这时候隔壁桌上传来了电话铃声,那个丈夫接了电话:“喂?亲爱的。什么?你妈妈让过去?那你先去吧。我一会就到。”
再看看坐在他身边女人,金波顿时什么都明白了。
美善看了看神态游离的金波:“喝点什么?我都问你好几遍了。”
金波这才回过神来:“哦,随,随便吧。”
金波开始向美善倾诉烦恼:“我该怎么办啊,你知道我变得有多狼狈吗?没事总翻丈夫的手机,动不动就闻他内衣有没有什么香水的味道,还去通讯公司检查通话内容,真丢人。这些事情我真不好意思跟别人说,也就跟你诉一下苦,我自己都讨厌我自己了。我怎么会变成这样,总对自己说不能这样,不能这样,可却不知不觉就起疑心。”
金波又瞟了一下隔壁桌的两个人,轻声说:“你看见那边那两个人了吧,我以为他们是夫妻呢,可刚才是他老婆来的电话,他马上改口说:‘噢,我马上回去。’真是丢死人了。”说着重重的向椅子背靠去。
美善十分诧异:“你还听到了别人的谈话?”
“最近不知怎么了,对什么都很敏感,电视里演男人在外面有外遇,我就会想到我丈夫会不会在外面乱来,和他也动不动就吵架,真是没法活了。可我又不能理直气壮的,毕竟和父母住在一起。”
“是不是你变得太敏感了?他的事业蒸蒸日上,你在家里光做家务,觉得心里不平衡?很多女人都这样。”
“可他为什么那么古怪啊,接个电话藏来藏去的,还删掉电话记录,看个短信也大惊小怪的,你说这该怎么解释?以前他从来不这样。”
“那他怎么说啊?”
“说我这是病,说他没什么,是我大惊小怪。”
“那你就先相信他吧,没有证据也不好说,难道你还想跟踪调查吗?”
“也不是不可以啊。”金波拿起桌上的杯子,喝了一口水。心中仿佛觉得美善的话是个不错的提议。
其实每对夫妻都是一样的,一旦出现了裂痕就很难恢复,所以金波也不愿相信正瀚是那种人,她希望他们夫妻之间是充满信任的,再说他们还有一个可爱的儿子,这是他们爱情的结晶,他们三个人有一个令很多人都羡慕的家。

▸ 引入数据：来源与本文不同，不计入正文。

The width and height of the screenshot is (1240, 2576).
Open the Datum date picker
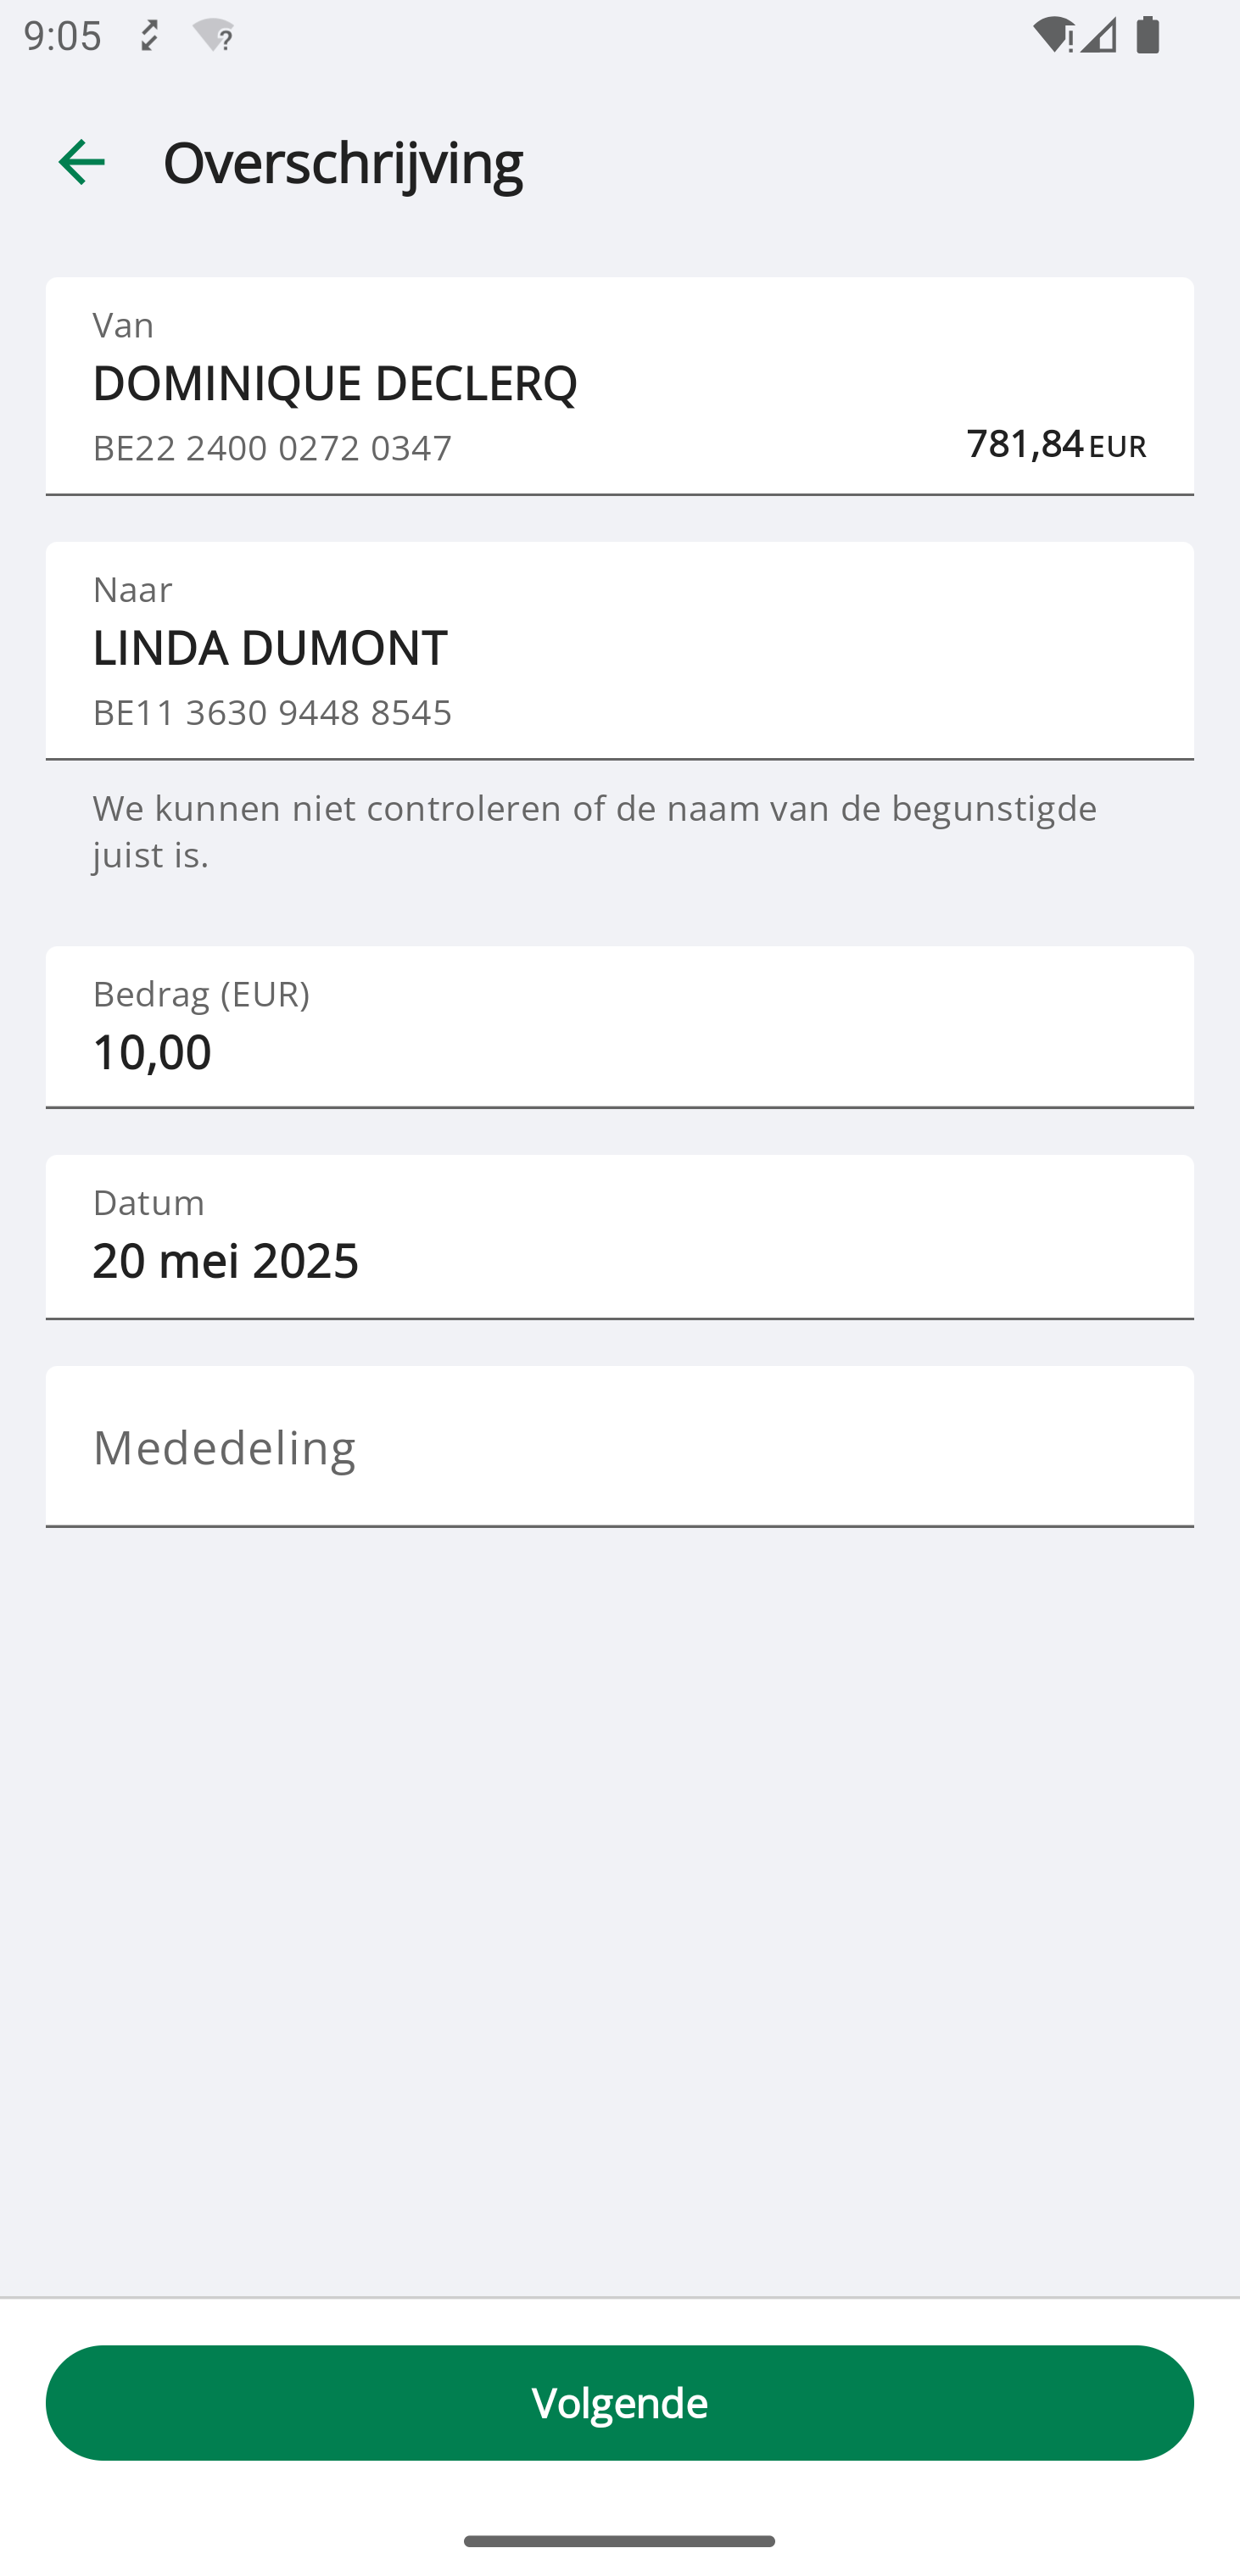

马镇和光泽的骗术按照计划顺利地进行着,被蒙在鼓里的贞德还买了一套西装送给马镇,但是马镇假装不要,故意端着身价:“我是那种要穿女人给买的衣服的人吗?”
贞德连忙解释:“我不是这个意思,我只是见您每天穿这同一套西装。”
马镇的话语立刻变得支吾起来:“啊,这个,看人不能光看外表。我们家衣柜里啊,有五十件一模一样的西服,我对什么都非常的专一,对女人也是一样,从来就没有过二心,认定了一个女人就会照顾她一辈子。这就是我的人生观!”
站在一旁的光泽强忍住笑,看着叔叔马镇一边说一边比比划划。
而贞德顿时更加崇拜马镇了:“我也知道像您这样的人,不是因为没有钱买不起西服,但还真不知道您竟然有这么深刻的原则。我只是很单纯的想为您做点什么,我见事太少了,如果会长您是在坚持您的意见,就当我什么都没有说。”

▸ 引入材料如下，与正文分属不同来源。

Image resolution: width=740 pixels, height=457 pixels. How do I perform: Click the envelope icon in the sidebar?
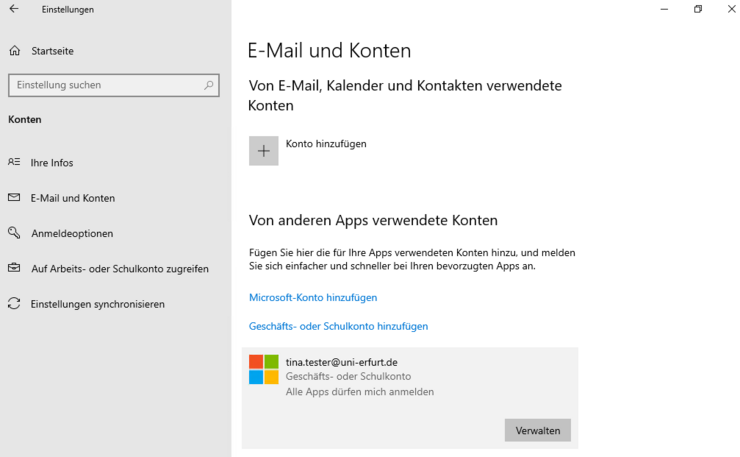coord(14,198)
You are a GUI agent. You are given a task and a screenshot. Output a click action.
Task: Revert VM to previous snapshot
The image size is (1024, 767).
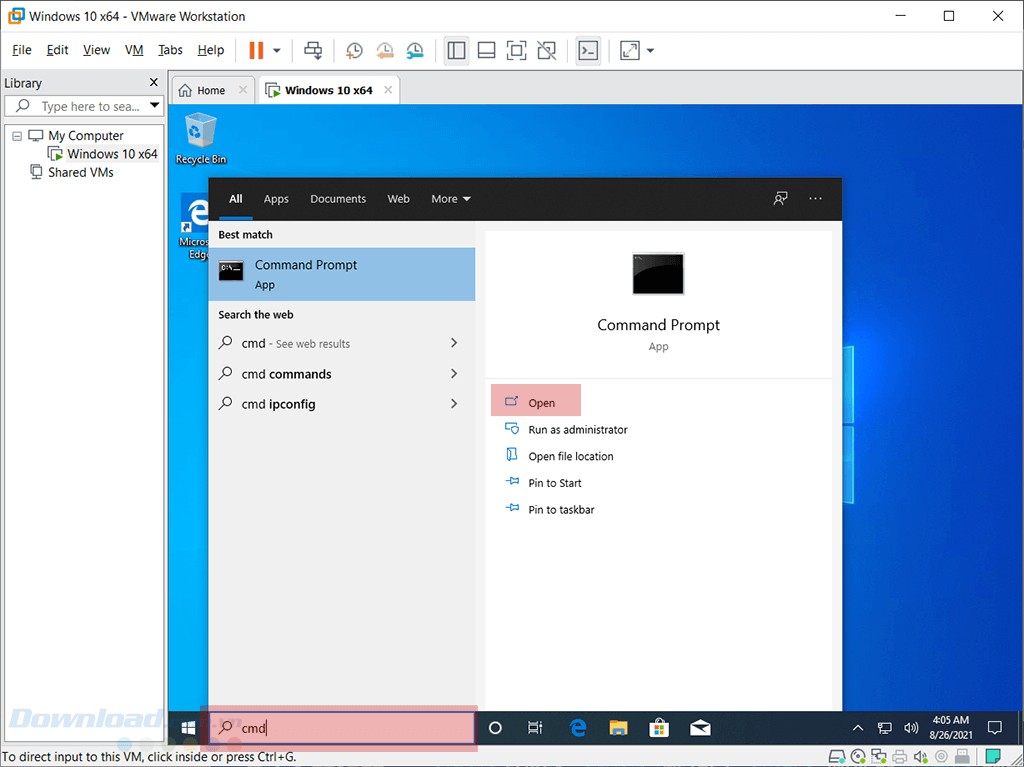click(x=385, y=50)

一听这话,马镇急了:“其实也不能把事情说得那么绝对。”
见马镇话有了转机,紧张的贞德稍稍松了一口气:“那就让我为您做点什么,请您选一件吧。”
马镇佯装勉强同意:“既然这样,我再推辞,那就过意不去了。”洋洋得意地跟着贞德走进了商店。
正瀚自觉有错,主动约金波一起共进晚餐,不料知情的珍珠尾随而至,令正瀚紧张万分。
回转寿司桌旁,珍珠故意坐在正瀚旁边。
一边是妻子,一边是情人,作为一个男人,夹在这样两个女人中间,正瀚感到十分不自在。
金波今晚的心情格外好,她主动喂正瀚吃东西,正瀚有些不自然:“不用了,我自己来就行。”
珍珠也不甘示弱,把一只脱掉鞋的脚伸到了正瀚的裤腿。
正瀚身上一抖,但是金波并没有看出,还撒娇:“不嘛,就一次。”
正瀚刚张开嘴,珍珠却一脚将高跟鞋踩到了正瀚的脚上。
正瀚“啊”的一声大叫,将金波喂到嘴里的饭又喷了出来。
金波忙紧张地问:“怎么了?怎么了?”
正瀚无奈的闭上眼睛“没什么,芥末太多了。”
金波越发可爱:“对不起,和你一块儿出来吃饭,感觉真好啊。”
一边是妻子的调皮,一边是情人的开心,只有坐在中间的正瀚哭笑不得。
银波的情形也是如此,姐夫那边是一个男人面对两个女人,而她则是一个女人面对两个男人。
允泽知道银波遇到了困难,于是不断地给她打电话,想问是否自己可以帮上忙,银波不但拒绝他的帮助,而且不再接电话。失落的允泽重重叹了一口气。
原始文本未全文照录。